Besides this little nifty exercise in historical price movements, we have not however seen much to lift our spirits. The Nasdaq did close well above its intraday lows on Thursday, tracing out a bullish candlestick (hammer) formation, a short-term positive. These formations are usually seen at short-term lows. However, we would be much more comfortable if the Nasdaq takes out the previous price low of 2291.86 on a closing basis. We mentioned last week, that the Nasdaq could rally to this important resitance area and rollover, which would not be very positive and imply further downside and new lows.
One certain positive for the Nasdaq is the divergence in price and the number of new 52-low lows. On Dec. 20, the Nasdaq saw 16.7% of issues traded hit new lows. With price moving below this level, new lows have only reached 4.7% of issues traded. This divergence is usually seen at market bottoms.
However, it is still too early to call for a bottom and a sustainable advance. Our up/down volume indicators are still bearish but very oversold. These indicators however, need some strong days to turn positive so more time is needed. Also, during the latest decline, some of the sentiment indicators we watch really did not move to extreme bearish levels associated with a strong bottom. CBOE put/call ratios rose to 0.81 on Feb. 28, well beloe the 1.00 reading usually seen at bottoms. The volatility index or VIX rose to 35 recently, below the levels posted in April, October and December of last year, and also lower than 40+ which is usually recorded at major lows.

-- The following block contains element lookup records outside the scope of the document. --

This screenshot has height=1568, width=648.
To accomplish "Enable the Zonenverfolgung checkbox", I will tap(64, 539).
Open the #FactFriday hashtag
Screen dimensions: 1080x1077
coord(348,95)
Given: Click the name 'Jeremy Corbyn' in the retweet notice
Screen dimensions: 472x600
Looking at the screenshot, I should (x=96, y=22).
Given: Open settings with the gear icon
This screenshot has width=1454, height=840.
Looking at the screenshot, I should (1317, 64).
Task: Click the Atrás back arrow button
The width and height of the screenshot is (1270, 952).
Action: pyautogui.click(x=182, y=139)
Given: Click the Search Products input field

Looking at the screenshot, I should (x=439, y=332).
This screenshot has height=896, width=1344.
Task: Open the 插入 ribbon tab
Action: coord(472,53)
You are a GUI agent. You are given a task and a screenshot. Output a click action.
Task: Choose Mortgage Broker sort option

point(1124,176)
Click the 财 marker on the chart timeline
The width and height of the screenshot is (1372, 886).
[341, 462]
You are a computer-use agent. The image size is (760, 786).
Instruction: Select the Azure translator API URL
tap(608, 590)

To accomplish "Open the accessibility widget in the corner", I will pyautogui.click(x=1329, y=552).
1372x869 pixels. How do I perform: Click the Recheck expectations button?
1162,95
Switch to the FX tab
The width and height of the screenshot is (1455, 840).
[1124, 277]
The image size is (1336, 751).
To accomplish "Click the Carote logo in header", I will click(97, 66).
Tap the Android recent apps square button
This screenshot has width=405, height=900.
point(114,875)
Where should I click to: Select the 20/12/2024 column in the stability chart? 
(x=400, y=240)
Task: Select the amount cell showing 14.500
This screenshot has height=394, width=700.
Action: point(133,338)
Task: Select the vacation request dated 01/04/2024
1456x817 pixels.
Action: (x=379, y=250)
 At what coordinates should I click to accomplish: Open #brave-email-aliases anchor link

Another problem which we have mentioned recently is that technology is still overowned by mutual funds and individuals. This, accompanied with the huge amount of overhead supply on these issues will limit any move higher as market participants cut their exposure and their losses as these stocks try to rebound.
We would continue to seek out those industries that are working in this tough market environment and they include defense, small and mid-cap financials, selected medical and healthcare, some chemical, natural gas and oil, food, tobacco, and transportation.